Before choosing a plan: You can get personalized health insurance counseling at no cost to from your State Insurance Assistance Program (SHIP), www.shiptacenter.org. You can also find more information at medicare.gov.
For Medicaid Plans
- Know your state requirements. Medicaid eligibility is based largely on income and income requirements vary by state.
- Consider it for your children. All states have government-funded health insurance programs for eligible kids. Parents and expectant mothers may also receive benefits.
Before choosing a plan: Contact your state Medicaid agency or apply through healthcare.gov. There is no open enrollment period for Medicaid; you can apply any time.
If You Miss Open Enrollment
Some plans don’t have a specific open enrollment period, but they don’t provide the benefits that ACA-compliant plans do. They include:
Fixed indemnity plans. They pay a set (and usually small) amount for each doctor visit, prescription or day in the hospital, regardless of the cost. You pay the balance– which can be expensive.

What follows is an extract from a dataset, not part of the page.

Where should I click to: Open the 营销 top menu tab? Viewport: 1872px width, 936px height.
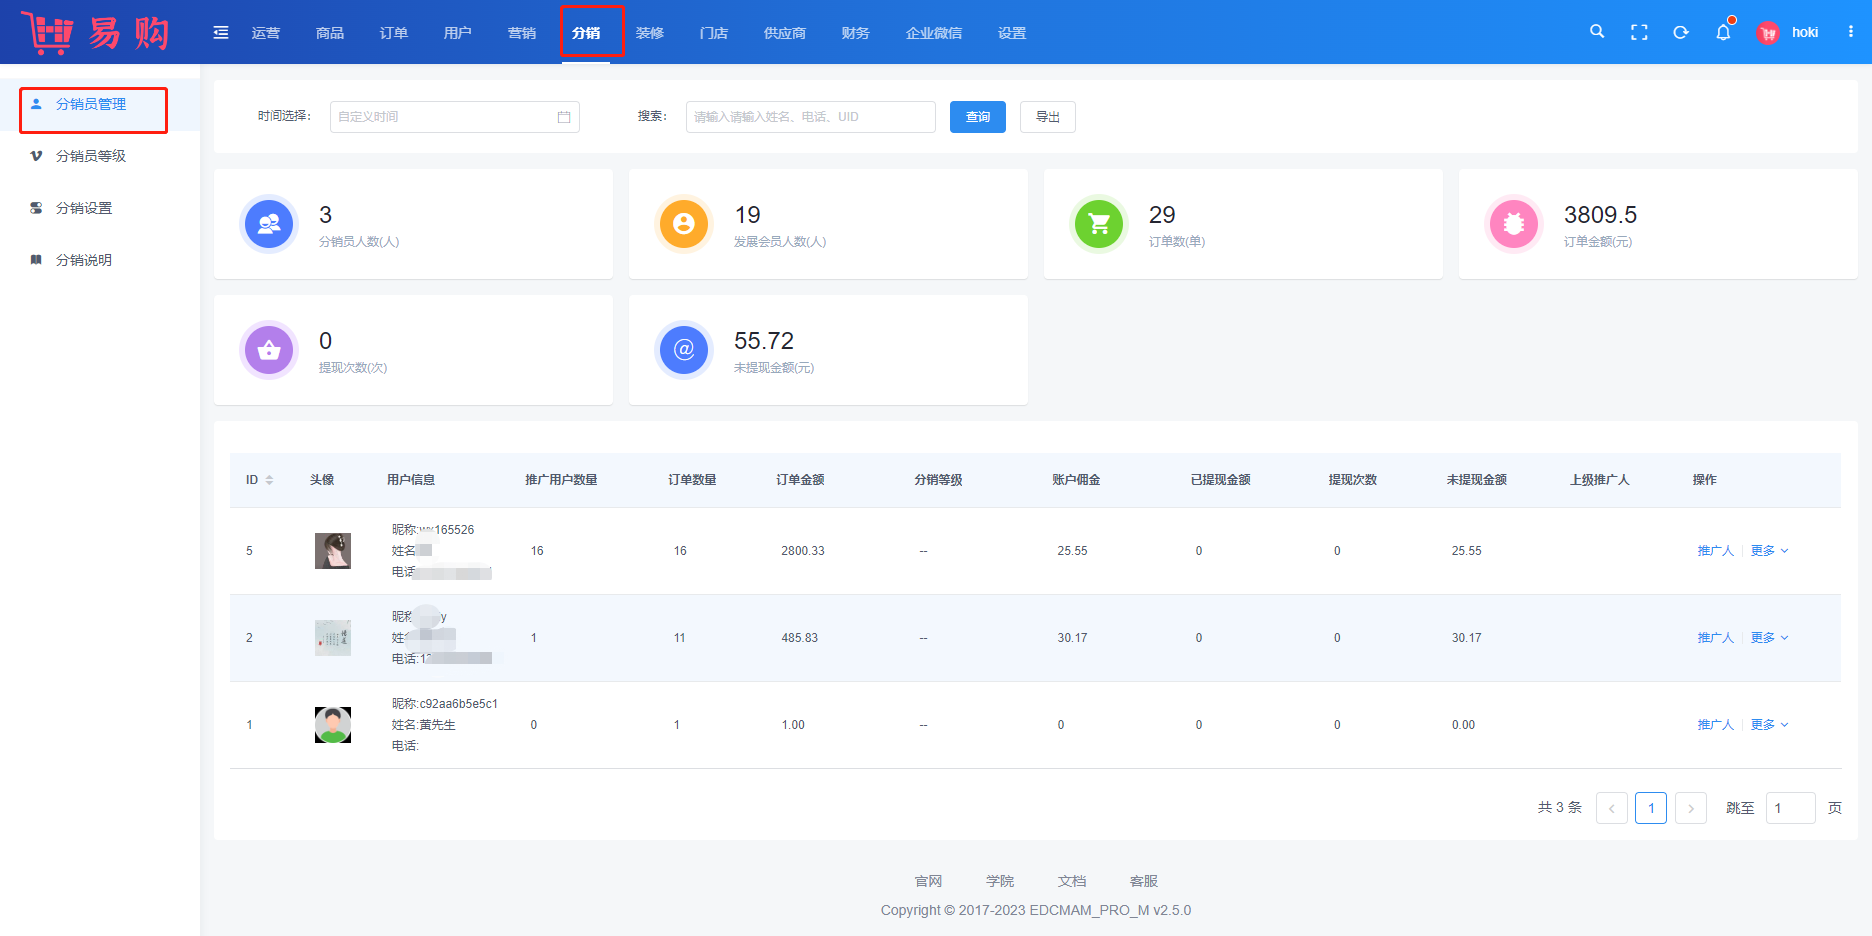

Short-term plans. Although these are typically offered for three months, in some states you can buy four policies back to back to get “coverage” for the entire year. But the deductible starts over after each three-month period. A problem you develop during one three-month policy could potentially be considered a pre-existing condition in future ones.
Health care sharing ministries. Offered as an alternative to health insurance, these programs allow individuals and families to pay into a pool used that is used to pay for participants’ health care costs. The types of costs covered are often very limited.
It’s important to note that none of these options typically pay for preventive care, mental health or pre-existing conditions.
For more help: Many insurers and brokers offer these plans. Carefully review plan benefits and restrictions before signing up.